In this post you will learn the most common Activation Functions within Deep Learning and when you should use them. You will also discover why you mostly need to use non-linear activation functions.
It is important to know which activation functions to use within your neural network. Be aware of the fact that you can use different activation functions at different layers. In my previous posts I only used the sigmoid function but often other functions can work much better.
tanh
A activation function that nearly almost works better than the sigmoid function is the tanh activation function.
The tanh function is actually mathematically a shifted version of the sigmoid function. The sigmoid function only maps values between 0 and 1 but the tanh function maps them between -1 and 1.
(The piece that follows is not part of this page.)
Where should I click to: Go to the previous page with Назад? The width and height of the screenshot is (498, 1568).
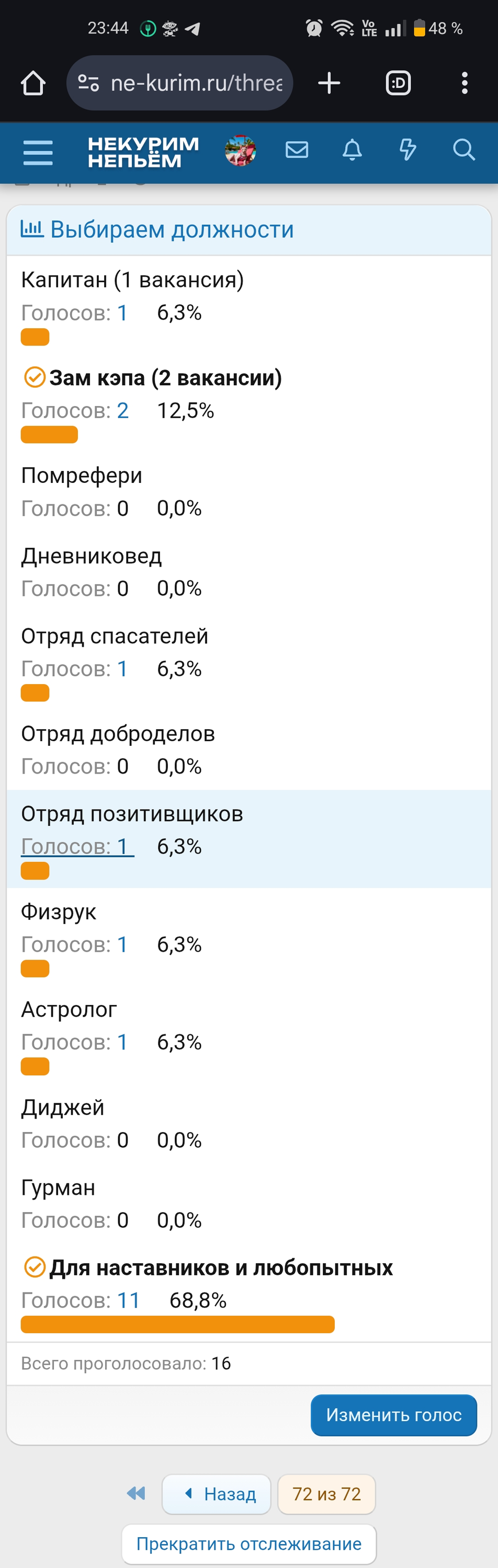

Using it within the units of a neural network almost always works a lot better than using the sigmoid function.
Because of the values between -1 and +1 the mean of the activations that come out of the hidden layer are close to having a zero mean, which makes learning for the next layer a little bit easier.
The only exception for using the sigmoid function is using it at the output layer at binary classification problems while using the Relu function at the hidden layers. Because when you want to predict either 0 or 1 it makes sense that y-hat should be between 0 and 1 and not between -1 and +1.
rectified linear unit (relu)
Another very popular activation function within machine learning is the Rectified Linear Unit function which is also just called relu.
The derivative is 1 as long as z (a point at the x-axes) is positive and the derivative is 0 when z is negative.
If your not sure which function to use for your hidden layer then the rely function is a good choice but be aware of the fact that there are no perfect guidelines about which function to use because your data and your problems will always be very unique. Choosing the right one is more of an art than a science. Consequently you should try things out if your not very sure.
leaky rectified linear unit
The leaky relu function is a slightly changed version of the relu function. Instead of the slope being zero when z is equal to 1 the function has a slight slope.
This works a bit better most of the time but isn’t used that much in practice.
An advantage of both functions is that for a lot of the space of z the slope of the activation function is very different to zero which let’s you neural network work much faster.
Why do you need non-linear activation functions?
If we use a linear activation function at the hidden layers our neural networks just outputs a linear function of the input. That will happen no matter how many layers a neural network has. This then makes a neural network no more better than logistic regression.
The key takeaway for you should be that linear activation functions within hidden layers are more or less useless except some very special cases.
One case where you could use it, is if you are working at a regression problem where y is a real number, like predicting the prices of houses. But only at the output layer, the hidden layers should use non-linear functions. You can see an example at the picture below.
Nevertheless even then you could use a relu instead of a linear function at the output layer with the same result. This is one of the reasons why a sigmoid function is rarely used nowadays.